China's plans for a manned space mission became clear early this year, when the Chinese space agency successfully launched the Shenzhou IV space capsule.

The spacecraft orbited the earth for a week before landing in the desert of China's northern Inner Mongolia region. Officials at the time said the mission, which carried food, sleeping bags, and all equipment necessary for sustaining life, laid a solid foundation for a manned space flight.

Since the January mission, scientists in Beijing have been studying data collected by Shenzhou IV and are now believed to be ready to launch a human into space.

As with the four other space missions that China has undertaken since 1999, preparations for the upcoming manned space flight have been carried out under heavy secrecy. Analysts say this is because the space program is supported and run by the military.

In addition, China has been stung by a string of failed satellite launches in the 1980s and '90s, prompting them to keep recent lift-offs quiet.

Through its space program, China hopes to bolster basic technological development that would translate into economic growth. But western analysts say the biggest reason why Beijing wants to put a human in space now is that it wants to enhance its military apparatus.

Charles Vick is space expert and senior fellow with the Washington-based Global Security. He says developing the space program will give the Chinese new skills and experience in setting up and managing large science and technology projects.

"When you look at the technology that they are acquiring, their management skills, capabilities, experience that they did not hitherto had available to practice on, military operations is the major area where they will benefit," he said.

Virtually nothing is known publicly about the more than a dozen astronauts who have been chosen for the mission. Officials have said only that they are from a pool of China's best fighter pilots who have been training for the space mission for several years.

Though faceless to most, the pilots are national heroes to people like one woman who is among the hundreds who visit the Beijing Museum of Science and Technology on any given day. Peering at a space exhibit, she recalls that China made many scientific achievements in the ancient past. She believes it is time for it to catch up and lead. "Of course it is a good thing that a Chinese person is going to space," she said. "If it is a success, it will be a great thing for China."

Some western space experts say the probability of the mission's success is good, considering the technology that China is employing has been tested for several generations. The new spacecraft - Shenzhou V - has been created by Chinese scientists in China but much of it is based on earlier, previously tested Soviet models.

Whether the mission is successful or not remains to be seen.

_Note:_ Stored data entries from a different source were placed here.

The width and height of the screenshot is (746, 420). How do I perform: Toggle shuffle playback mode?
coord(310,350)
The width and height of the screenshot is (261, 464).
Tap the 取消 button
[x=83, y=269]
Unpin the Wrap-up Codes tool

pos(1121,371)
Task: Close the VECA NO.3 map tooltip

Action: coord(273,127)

What Chinese leaders have already attained is a rise in national pride at a time when the country is seeing both unprecedented economic growth and mounting concerns over an expanding gap between rich and poor.

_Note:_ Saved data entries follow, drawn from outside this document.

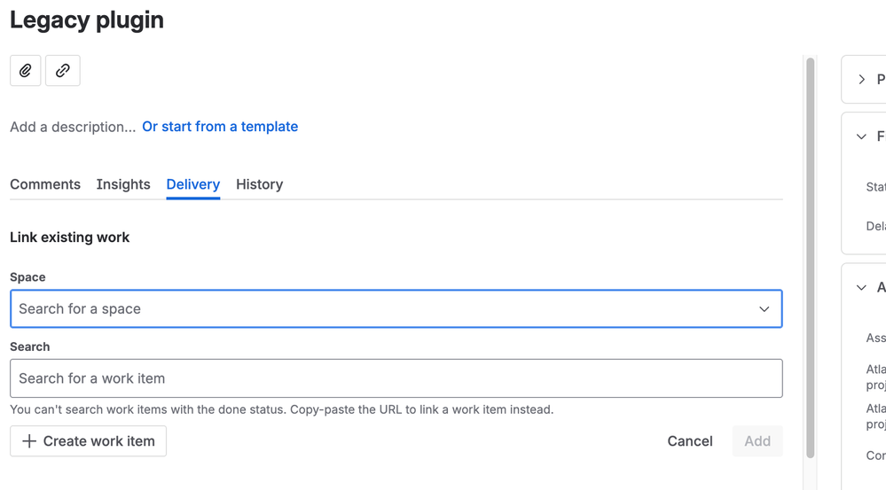Collapse the right-panel section starting with F
886x490 pixels.
[x=862, y=136]
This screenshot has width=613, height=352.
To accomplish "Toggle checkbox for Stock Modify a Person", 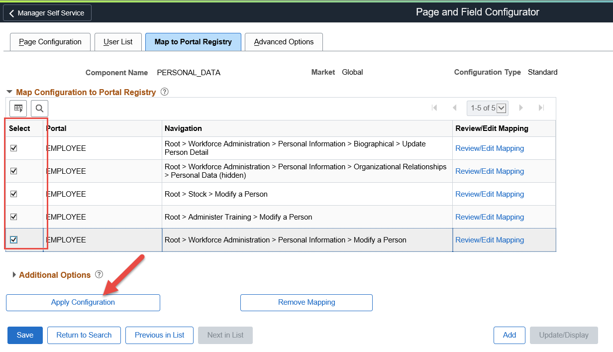I will pyautogui.click(x=14, y=194).
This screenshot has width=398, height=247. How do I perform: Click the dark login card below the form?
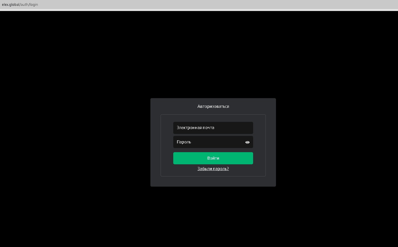point(213,181)
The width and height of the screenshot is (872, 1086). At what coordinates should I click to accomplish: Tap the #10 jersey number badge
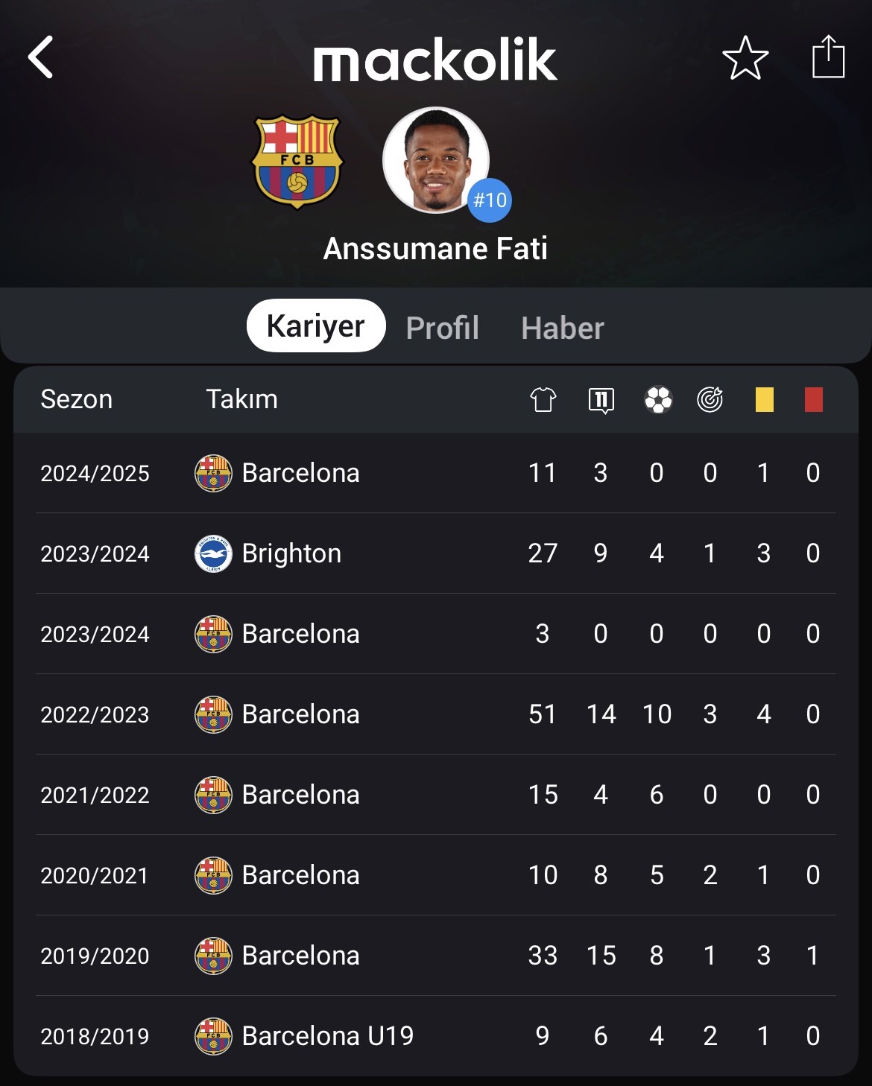pyautogui.click(x=490, y=200)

Some analysts fear a failure would raise questions about the necessity of a space program in a country where 140 million people live in abject poverty.

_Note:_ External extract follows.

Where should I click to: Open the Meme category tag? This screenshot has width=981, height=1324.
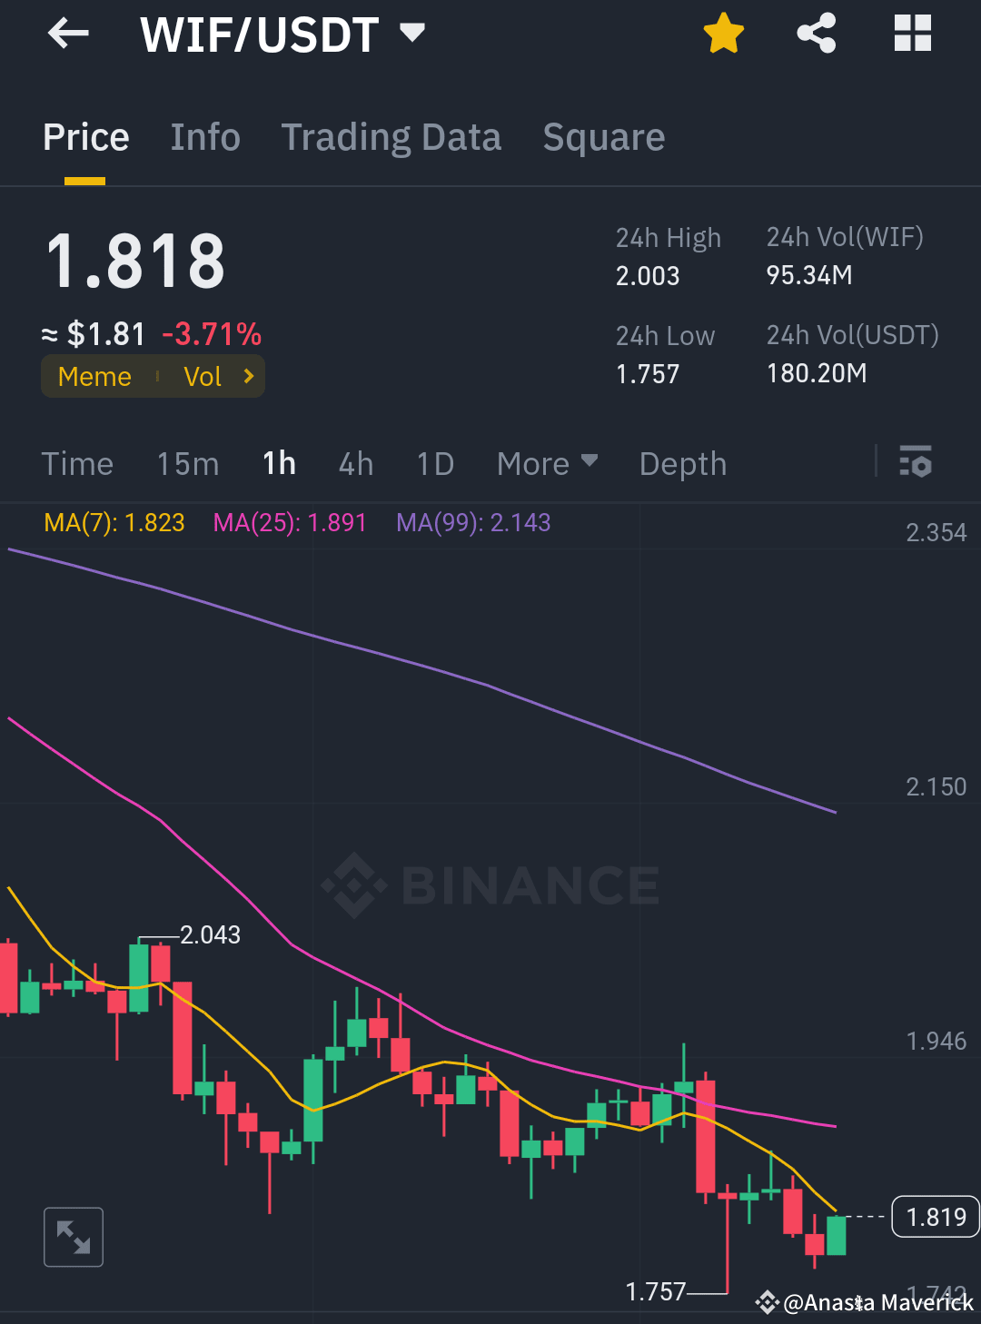click(x=94, y=376)

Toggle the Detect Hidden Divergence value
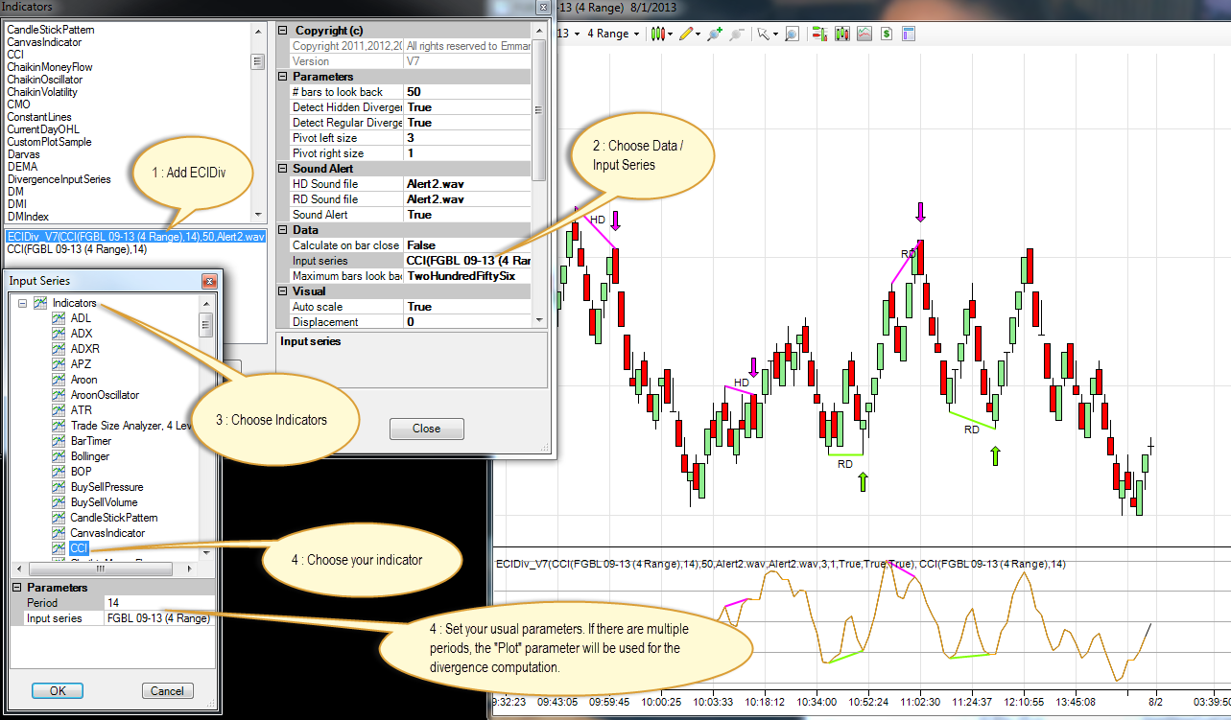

Despite the income gap and high unemployment in some parts of the country, many Chinese - including very poor people - say they are proud that their nation is joining the United States and the former Soviet Union as the third nation to put a human in space.

Yang Ho Nian, is a man in his 40s who earns a living collecting trash in one of Beijing's poorest neighborhoods, says he supports the space program, regardless of how much it may be costing his country.

He said the space program makes him feel like China is now developed. He says it will deter foreign countries from invading. But he says it would be good if the government could also spend money on the poor, because, he said many are still without clean water and education.

It is not clear how much China is spending on its space program, but western experts estimate the figure is along the lines of more than $2 billion a year.

The government says the manned space mission is part of the China's overall plan to modernize, and insists its space technology will be put solely for peaceful use.

After the manned space flight, China will aim for the moon. Chinese scientists have been doing feasibility studies for a lunar mission which leaders hope to achieve by the year 2010.